===== Recorded data =====

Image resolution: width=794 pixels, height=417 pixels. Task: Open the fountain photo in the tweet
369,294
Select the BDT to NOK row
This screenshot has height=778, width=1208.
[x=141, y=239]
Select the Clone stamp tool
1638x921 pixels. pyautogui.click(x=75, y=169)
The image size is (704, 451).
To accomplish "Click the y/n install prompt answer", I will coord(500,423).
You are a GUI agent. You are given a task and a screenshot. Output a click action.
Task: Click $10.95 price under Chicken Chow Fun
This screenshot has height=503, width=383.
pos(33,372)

=====
===== Recorded data =====

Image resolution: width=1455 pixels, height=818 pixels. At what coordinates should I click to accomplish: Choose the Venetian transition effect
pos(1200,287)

=====
===== Recorded data =====

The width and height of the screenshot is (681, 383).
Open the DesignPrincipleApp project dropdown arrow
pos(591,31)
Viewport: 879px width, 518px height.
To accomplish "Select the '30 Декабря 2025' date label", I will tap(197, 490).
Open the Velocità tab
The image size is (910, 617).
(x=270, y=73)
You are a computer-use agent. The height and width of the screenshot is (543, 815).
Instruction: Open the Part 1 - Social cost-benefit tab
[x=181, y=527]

=====

## Exercise objective
Reproduce verbatim the material starting at the line that contains "Image resolution: width=794" and ending at the line that contains "pos(33,372)", including both of those lines.

## Answer for this exercise
Image resolution: width=794 pixels, height=417 pixels. Task: Open the fountain photo in the tweet
369,294
Select the BDT to NOK row
This screenshot has height=778, width=1208.
[x=141, y=239]
Select the Clone stamp tool
1638x921 pixels. pyautogui.click(x=75, y=169)
The image size is (704, 451).
To accomplish "Click the y/n install prompt answer", I will coord(500,423).
You are a GUI agent. You are given a task and a screenshot. Output a click action.
Task: Click $10.95 price under Chicken Chow Fun
This screenshot has height=503, width=383.
pos(33,372)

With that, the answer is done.